I am trying to generate a continuous income variable for respondents in non-March samples (specifically November). I cannot use the categorical version of the income variable available in this sample because I am using income to roughly calculate a person’s Federal Poverty Level (FPL) for that year. The best option that I could think of was to use the earnweek variable and combine it with any potential spouse’s earnkweek value (earnweek_sp). I understand that this is a flawed method for many reasons, but it is the best solution that I could devise. Before I continue with this question, is anyone aware of a better way to get a continuous income variable for the November supplement that would allow me to calculate FPL?

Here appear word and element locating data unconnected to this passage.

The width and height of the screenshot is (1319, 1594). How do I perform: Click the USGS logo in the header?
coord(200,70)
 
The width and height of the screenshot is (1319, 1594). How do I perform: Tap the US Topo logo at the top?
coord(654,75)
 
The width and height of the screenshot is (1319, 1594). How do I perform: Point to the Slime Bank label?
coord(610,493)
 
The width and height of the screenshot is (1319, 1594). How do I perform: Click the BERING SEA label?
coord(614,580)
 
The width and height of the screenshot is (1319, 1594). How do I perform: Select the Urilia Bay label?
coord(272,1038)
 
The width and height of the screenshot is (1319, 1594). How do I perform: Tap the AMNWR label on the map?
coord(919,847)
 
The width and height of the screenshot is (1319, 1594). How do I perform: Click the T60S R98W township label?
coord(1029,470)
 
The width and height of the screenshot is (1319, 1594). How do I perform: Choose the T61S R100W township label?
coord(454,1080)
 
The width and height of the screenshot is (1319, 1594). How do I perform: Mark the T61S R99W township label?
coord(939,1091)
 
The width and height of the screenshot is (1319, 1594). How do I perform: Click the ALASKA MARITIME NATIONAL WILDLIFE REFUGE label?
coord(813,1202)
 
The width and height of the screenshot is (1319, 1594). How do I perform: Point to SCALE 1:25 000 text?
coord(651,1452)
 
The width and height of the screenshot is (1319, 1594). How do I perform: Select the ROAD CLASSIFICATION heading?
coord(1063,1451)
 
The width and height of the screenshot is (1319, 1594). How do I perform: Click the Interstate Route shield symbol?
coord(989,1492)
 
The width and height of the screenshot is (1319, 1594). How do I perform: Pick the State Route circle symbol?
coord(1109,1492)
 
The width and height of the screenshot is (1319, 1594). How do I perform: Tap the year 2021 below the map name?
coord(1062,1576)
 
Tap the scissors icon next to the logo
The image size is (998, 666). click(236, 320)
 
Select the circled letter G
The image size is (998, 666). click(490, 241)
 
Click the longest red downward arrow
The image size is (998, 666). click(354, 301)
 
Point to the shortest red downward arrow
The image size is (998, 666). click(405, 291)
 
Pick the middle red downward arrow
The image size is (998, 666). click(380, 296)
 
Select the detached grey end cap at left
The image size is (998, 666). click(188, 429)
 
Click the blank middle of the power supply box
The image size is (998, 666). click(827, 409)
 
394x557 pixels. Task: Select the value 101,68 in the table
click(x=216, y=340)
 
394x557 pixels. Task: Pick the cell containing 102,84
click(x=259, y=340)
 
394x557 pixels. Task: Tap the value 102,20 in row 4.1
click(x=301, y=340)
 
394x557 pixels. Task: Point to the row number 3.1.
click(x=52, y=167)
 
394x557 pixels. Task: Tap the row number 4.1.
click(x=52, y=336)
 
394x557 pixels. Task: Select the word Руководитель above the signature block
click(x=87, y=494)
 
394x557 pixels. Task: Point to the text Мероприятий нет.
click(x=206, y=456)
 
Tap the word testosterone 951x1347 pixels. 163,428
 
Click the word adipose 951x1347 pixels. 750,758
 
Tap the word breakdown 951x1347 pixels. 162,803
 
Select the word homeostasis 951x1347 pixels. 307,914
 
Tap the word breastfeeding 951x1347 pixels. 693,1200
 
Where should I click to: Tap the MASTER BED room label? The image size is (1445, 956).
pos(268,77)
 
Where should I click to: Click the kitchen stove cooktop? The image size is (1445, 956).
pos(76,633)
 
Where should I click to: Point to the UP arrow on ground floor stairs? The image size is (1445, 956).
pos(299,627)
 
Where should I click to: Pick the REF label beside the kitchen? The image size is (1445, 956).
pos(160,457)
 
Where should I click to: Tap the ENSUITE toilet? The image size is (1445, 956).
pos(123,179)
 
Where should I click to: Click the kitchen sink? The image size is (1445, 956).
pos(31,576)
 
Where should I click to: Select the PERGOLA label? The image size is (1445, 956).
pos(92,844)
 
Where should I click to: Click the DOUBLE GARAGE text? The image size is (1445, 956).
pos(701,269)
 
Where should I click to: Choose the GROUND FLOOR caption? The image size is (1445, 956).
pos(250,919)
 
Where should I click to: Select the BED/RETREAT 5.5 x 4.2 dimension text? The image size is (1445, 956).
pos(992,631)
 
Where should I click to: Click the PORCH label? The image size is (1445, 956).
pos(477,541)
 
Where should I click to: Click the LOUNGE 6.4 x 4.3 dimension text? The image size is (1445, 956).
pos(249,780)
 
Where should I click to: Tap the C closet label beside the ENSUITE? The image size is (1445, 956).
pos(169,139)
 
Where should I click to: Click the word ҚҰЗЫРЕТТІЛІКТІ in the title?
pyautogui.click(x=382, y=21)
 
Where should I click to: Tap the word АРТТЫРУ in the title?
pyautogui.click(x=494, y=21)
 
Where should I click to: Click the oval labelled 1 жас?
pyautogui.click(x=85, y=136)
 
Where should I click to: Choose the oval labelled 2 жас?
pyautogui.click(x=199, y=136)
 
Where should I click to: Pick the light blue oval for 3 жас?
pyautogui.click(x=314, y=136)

If not, as I proceed with using earnweek to calculate family income I have encountered a few problems. Given that earnweek is only asked in the outgoing rotation group, I wanted to attach the earnweek variable from the subsequent months that still had participants in the November sample (i.e. December, January, and February) to increase my sample size. I tried to link my IPUMS CPS sample from these months to the November sample using HRHHID, HRHHID2, and LINENO, but I return a number of false matches. (When I use race as the test variable, I get 8137 incorrect matches). If I include race and sex in the match, it doesn’t solve the problem. Do you know how I can merge this information without generating duplicates?
Once I solve this problem, I plan to append this generated “income” variable to every person in the same household. First, I plan to use the variable RELATE to delete anyone not part of the family by Federal Poverty Level-calculation standards. I can then extend the “income” variable to everyone remaining in the household by first creating a new variable called Fam_earnweek. I would then use YEAR, SERIAL, and PERNUM to uniquely identify households, and select the maximum value of Fam_earnweek within a given household to use for the household value. I would then drop all other records with the same serial number. I plan to then merge this household level information onto the original person-level data by using a many-to-one merge on YEAR, PERNUM, and SERIAL. Does this make sense?
My apologies for the length of these questions! I greatly appreciate your help.